[Stored data]
========================================================================
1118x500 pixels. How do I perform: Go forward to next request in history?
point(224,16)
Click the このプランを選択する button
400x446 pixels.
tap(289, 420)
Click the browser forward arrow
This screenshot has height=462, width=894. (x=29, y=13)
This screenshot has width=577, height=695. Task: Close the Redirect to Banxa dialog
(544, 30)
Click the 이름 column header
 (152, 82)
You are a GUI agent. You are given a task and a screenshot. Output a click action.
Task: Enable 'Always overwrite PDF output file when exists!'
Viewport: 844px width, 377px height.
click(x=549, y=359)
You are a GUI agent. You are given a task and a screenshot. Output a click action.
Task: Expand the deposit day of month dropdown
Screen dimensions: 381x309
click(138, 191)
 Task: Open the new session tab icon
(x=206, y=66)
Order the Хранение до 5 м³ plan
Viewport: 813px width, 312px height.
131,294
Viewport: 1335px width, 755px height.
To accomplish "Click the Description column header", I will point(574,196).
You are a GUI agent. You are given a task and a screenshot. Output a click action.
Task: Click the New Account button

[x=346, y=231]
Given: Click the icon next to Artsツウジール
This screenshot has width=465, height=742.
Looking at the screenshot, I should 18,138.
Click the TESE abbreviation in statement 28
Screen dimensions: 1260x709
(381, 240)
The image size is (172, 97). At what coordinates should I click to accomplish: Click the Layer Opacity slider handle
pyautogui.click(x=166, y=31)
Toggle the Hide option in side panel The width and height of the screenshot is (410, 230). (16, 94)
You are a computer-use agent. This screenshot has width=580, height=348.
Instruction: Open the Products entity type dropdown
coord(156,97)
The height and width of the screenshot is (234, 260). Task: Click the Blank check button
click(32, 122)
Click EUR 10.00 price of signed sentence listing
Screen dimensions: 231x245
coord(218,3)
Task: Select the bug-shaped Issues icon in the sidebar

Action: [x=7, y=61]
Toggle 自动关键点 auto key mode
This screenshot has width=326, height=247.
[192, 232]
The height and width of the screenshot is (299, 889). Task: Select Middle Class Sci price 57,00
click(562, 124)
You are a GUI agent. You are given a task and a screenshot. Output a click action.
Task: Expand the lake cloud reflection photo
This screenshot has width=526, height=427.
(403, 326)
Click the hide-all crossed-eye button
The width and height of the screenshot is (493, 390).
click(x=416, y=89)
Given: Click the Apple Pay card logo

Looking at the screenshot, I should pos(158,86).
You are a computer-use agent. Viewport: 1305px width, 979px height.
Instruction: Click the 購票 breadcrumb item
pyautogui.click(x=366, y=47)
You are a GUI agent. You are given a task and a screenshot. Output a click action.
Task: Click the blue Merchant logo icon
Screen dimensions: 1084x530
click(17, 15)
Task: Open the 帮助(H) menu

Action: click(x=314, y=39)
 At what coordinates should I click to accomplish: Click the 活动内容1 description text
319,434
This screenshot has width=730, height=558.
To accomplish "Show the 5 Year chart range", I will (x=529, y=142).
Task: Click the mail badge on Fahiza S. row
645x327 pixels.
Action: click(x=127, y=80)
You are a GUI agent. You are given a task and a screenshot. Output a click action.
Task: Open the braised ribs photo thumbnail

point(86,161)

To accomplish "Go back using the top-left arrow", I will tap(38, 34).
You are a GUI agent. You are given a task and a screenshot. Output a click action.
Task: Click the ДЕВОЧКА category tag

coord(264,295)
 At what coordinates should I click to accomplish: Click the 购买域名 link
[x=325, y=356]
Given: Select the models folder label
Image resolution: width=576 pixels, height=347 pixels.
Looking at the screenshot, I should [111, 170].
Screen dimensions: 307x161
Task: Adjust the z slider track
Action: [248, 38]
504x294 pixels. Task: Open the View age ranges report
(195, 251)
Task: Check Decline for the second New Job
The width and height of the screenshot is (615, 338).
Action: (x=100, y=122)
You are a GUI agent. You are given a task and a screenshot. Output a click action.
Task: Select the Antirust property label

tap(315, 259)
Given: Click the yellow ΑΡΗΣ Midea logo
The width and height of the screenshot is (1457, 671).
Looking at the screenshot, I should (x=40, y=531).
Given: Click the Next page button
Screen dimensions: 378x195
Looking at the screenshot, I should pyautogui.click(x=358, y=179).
========================================================================
* WHAT TO WORK ON *
If a line in the records contains "computer", report it.

* TASK SOLUTION *
You are a computer-use agent. This screenshot has width=580, height=348.
You are a computer-use agent. Viewport: 1305px width, 979px height.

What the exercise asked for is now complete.